Crecí para transformarme en una adulta nostálgica. Fanática de
todo lo que me regrese a la fantasía en la que crecí y que me haga escapar de
la violencia, la velocidad, la brutalidad y la dificultad del presente. La
literatura, el cine, la música, el arte. Todo lo que no existe realmente más
que dentro de nosotros.
Hoy se cumplen 50 años desde que se estrenó La Novicia
Rebelde ¿y qué? Pasa que toda esta reflexión surgió de mi intento por resolver
por qué me gusta tanto una película que – superficialmente - no tiene nada que
ver conmigo ni mi contexto, y ahora lo entiendo.
De niña, La Novicia Rebelde fue un aliño más a mi naturaleza
nostálgica. Tal y como lo fue El Jardín Secreto, Glenn Miller, las mamushkas y
Mary Poppins (nuevamente, con la grandísima Julie Andrews). Sin embargo, hoy,
es una película que en los pocos minutos que dura una pieza cinematográfica logra
sintetizar gran parte de los componentes nostálgicos de mi infancia, y que mencioné anteriormente. Hoy la
miro (o la escucho, considerando que también es un maravilloso musical) y
visualizo gran parte de la estética que compuso mi niñez.
Hoy veo y canto La Novicia Rebelde, y lo recuerdo todo, y el
corazón nostálgico se me emociona y me dan ganas de llorar porque añoro
demasiados tiempos maravillosos a los que nunca voy a poder regresar. Por un
lado, la infancia, por otro, todos los componentes nostálgicos que he venerado
a lo largo de mi vida y que realmente nunca viví: los tiempos de Pulgarcita,
los tiempos de Cumbres Borrascosas, los tiempos de Los Beatles, los tiempos de
El Gran Gatsby, los tiempos de mi abuela, de mis bisabuelos, de los personajes
ficticios con los que crecí.

——

• **Objetivos**:
- 1) Según el fragmento sobre La Novicia Rebelde, ¿cuántos años se cumplen desde el estreno de la película?
- 2) Indica si cada afirmación concuerda con el fragmento sobre La Novicia Rebelde y cita las palabras que lo deciden: (a) La película se describe también como un musical. (b) Quien escribe vivió los tiempos de Los Beatles. (c) Julie Andrews aparece en Mary Poppins.
- 3) Prosigue el fragmento sobre La Novicia Rebelde a partir de su última oración.

——

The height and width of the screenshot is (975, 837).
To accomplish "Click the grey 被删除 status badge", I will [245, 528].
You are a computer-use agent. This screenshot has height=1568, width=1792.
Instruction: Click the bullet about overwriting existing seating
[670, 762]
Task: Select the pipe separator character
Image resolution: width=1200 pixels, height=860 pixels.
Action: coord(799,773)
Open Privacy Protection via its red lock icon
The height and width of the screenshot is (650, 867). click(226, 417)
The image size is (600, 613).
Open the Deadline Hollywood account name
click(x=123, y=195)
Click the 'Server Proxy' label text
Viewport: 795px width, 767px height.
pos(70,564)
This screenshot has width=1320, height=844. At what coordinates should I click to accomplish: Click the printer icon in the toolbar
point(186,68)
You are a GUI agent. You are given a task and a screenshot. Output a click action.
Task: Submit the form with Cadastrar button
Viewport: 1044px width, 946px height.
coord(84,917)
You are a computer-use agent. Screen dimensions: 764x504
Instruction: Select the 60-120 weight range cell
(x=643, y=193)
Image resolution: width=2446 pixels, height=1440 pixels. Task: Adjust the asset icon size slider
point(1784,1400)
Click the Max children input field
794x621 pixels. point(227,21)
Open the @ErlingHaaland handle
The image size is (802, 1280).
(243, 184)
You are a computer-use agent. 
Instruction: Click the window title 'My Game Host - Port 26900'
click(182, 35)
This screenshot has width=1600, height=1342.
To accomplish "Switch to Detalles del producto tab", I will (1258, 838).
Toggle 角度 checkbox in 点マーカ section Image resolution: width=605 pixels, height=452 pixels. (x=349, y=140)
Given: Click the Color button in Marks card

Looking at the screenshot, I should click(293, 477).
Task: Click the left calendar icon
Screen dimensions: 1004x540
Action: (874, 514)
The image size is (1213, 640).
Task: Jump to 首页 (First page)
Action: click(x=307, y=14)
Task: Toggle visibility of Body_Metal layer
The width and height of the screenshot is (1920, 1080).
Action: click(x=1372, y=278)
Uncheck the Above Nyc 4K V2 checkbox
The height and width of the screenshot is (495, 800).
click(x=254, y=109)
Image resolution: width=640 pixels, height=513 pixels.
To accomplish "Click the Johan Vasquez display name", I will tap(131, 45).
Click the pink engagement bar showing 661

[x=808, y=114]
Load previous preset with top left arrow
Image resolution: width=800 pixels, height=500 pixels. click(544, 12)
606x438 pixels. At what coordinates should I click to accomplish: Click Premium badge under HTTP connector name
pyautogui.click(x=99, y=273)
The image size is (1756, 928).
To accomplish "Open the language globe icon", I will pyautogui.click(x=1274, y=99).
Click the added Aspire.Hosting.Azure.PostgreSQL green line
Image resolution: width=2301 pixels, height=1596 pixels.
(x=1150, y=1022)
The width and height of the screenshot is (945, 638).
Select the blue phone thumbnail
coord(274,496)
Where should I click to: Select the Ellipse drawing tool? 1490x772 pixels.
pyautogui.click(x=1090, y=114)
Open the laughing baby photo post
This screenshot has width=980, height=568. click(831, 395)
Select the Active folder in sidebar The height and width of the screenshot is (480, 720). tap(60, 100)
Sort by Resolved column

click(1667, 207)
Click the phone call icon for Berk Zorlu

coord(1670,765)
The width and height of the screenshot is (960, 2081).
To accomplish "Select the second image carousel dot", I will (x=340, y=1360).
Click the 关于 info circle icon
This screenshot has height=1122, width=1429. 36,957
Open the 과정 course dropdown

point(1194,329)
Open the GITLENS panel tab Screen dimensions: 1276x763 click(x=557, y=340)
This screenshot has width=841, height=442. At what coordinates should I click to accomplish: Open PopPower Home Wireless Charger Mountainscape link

——

• **Respuestas**:
- 1) Se cumplen 50 años desde su estreno.

- 2)
(a) Sí: "considerando que también es un maravilloso musical".
(b) No: "que realmente nunca viví: los tiempos de Pulgarcita, los tiempos de Cumbres Borrascosas, los tiempos de Los Beatles".
(c) Sí: "Mary Poppins (nuevamente, con la grandísima Julie Andrews)".

- 3)
Lo anterior pareciera triste, pero la nostalgia – además de
muchos otros - tiene un sabor dulce, quizá ligeramente masoquista, y para una
persona que ha pasado 21 años viviendo en su imaginación, tener tantos lugares
mentales en los que vivir es también maravilloso y reconfortante. Hoy, no
teniendo ya más que reflexionar (por la noche), celebro los 50 años desde el
estreno de mi película favorita de la vida. Ni siquiera por su importancia
cinematográfica o musical, sino que meramente emocional. Y le mando un abrazo
gigantesco a Julie Andrews, a quién guardo en mi corazón con más cariño que a
muchos familiares por ser parte en mi alegre y nostálgico crecimiento con su
formidable actuación y voz.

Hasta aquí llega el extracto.